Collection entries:
# # # # #

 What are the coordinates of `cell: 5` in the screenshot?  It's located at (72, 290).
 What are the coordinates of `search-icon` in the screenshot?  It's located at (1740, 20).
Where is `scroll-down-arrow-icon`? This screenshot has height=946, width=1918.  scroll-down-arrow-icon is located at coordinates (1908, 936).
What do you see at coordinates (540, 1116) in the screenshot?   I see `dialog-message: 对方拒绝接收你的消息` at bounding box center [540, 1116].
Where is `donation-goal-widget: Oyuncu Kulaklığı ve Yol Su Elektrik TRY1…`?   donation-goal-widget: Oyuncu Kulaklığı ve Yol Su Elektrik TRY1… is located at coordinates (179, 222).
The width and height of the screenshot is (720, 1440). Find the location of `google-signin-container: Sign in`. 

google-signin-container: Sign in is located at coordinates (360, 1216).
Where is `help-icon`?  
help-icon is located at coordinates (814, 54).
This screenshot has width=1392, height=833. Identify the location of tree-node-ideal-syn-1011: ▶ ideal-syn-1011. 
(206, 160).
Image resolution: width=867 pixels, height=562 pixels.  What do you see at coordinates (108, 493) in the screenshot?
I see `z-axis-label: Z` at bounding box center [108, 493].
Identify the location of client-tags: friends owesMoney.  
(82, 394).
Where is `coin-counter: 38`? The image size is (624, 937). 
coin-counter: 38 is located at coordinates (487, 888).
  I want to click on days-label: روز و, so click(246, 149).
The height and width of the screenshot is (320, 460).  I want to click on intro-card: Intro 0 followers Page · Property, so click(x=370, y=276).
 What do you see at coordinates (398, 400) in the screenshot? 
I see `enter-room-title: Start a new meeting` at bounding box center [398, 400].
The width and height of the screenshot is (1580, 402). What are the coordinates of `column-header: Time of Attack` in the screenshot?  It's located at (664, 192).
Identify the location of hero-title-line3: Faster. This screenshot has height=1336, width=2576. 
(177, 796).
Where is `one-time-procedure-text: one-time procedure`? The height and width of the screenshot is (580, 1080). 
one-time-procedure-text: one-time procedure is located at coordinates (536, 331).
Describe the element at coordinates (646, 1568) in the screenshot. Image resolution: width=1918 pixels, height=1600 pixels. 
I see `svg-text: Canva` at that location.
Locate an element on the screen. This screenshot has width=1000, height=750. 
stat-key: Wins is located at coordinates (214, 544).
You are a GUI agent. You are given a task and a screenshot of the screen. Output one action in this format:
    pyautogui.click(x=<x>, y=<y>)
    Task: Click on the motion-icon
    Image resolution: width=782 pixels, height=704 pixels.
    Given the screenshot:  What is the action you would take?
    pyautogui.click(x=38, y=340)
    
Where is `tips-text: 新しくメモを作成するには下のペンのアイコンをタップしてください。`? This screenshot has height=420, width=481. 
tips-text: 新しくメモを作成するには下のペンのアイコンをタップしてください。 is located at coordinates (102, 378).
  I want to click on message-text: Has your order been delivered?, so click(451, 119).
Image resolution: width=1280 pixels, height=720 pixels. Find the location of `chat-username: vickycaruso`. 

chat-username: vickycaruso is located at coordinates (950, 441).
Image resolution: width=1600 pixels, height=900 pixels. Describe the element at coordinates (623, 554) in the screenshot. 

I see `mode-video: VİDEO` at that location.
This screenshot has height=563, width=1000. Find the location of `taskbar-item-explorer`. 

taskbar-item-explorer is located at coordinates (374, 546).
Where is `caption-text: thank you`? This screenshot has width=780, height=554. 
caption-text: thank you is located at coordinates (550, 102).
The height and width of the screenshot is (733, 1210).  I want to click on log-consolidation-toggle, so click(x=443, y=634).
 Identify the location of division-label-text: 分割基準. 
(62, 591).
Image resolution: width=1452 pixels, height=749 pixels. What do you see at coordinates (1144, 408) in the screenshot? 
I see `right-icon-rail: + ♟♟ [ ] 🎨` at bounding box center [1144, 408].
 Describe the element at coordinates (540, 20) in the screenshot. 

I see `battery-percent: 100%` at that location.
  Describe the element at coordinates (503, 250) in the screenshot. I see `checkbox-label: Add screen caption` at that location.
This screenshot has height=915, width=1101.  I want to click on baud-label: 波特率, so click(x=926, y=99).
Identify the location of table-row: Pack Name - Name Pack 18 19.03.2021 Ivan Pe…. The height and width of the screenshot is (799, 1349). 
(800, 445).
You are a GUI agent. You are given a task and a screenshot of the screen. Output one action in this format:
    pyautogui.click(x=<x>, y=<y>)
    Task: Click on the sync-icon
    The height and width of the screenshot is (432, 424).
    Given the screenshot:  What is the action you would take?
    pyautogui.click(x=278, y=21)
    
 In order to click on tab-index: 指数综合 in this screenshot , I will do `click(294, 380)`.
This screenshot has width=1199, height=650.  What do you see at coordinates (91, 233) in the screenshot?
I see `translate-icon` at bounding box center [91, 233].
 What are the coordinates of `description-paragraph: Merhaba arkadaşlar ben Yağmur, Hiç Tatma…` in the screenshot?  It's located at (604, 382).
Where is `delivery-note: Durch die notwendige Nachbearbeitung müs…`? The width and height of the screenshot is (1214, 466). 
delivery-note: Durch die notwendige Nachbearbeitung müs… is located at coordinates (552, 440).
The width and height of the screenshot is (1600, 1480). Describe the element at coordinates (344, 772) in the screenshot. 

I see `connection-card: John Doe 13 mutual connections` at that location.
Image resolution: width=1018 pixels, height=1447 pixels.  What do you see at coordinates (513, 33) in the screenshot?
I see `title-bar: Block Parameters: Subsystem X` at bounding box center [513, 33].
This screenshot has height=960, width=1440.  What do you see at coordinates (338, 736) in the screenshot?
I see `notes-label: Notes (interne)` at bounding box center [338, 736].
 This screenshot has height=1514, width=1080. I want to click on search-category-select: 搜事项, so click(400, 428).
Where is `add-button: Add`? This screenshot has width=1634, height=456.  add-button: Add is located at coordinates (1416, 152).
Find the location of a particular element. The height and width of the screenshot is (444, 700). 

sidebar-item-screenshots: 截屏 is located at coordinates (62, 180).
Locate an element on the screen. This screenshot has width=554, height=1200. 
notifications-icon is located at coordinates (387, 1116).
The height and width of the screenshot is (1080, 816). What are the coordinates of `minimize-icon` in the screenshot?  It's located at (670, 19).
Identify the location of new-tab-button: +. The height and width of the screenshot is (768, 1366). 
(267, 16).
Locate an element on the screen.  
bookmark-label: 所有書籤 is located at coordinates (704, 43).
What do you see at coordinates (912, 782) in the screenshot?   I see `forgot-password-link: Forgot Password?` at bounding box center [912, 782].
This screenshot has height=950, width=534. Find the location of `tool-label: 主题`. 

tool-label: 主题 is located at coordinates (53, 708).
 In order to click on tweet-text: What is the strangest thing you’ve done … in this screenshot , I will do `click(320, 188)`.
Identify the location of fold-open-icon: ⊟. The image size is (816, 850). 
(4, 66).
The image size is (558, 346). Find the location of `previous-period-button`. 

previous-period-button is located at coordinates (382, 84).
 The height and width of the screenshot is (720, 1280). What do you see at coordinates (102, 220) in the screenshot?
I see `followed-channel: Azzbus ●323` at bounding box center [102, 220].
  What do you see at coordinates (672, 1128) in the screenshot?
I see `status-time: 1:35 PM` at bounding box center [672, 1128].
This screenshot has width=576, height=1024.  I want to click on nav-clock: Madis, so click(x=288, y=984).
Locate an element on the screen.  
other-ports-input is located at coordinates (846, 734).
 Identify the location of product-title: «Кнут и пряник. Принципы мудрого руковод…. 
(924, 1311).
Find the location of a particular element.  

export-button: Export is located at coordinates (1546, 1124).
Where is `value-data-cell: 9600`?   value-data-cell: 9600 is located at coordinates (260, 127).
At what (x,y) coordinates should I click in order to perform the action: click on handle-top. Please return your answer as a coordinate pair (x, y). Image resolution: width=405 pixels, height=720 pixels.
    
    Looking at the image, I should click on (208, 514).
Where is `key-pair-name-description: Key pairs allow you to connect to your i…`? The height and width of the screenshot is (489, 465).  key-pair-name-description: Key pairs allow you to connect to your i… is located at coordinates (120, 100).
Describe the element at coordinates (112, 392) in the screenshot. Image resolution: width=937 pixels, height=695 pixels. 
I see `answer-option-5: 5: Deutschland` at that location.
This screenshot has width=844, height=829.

# # # # #

Activity: Please show every line of the records above that contains the string "procedure", treating uppercase and lowercase as different.

Output for this task:
Where is `one-time-procedure-text: one-time procedure`? The height and width of the screenshot is (580, 1080). 
one-time-procedure-text: one-time procedure is located at coordinates (536, 331).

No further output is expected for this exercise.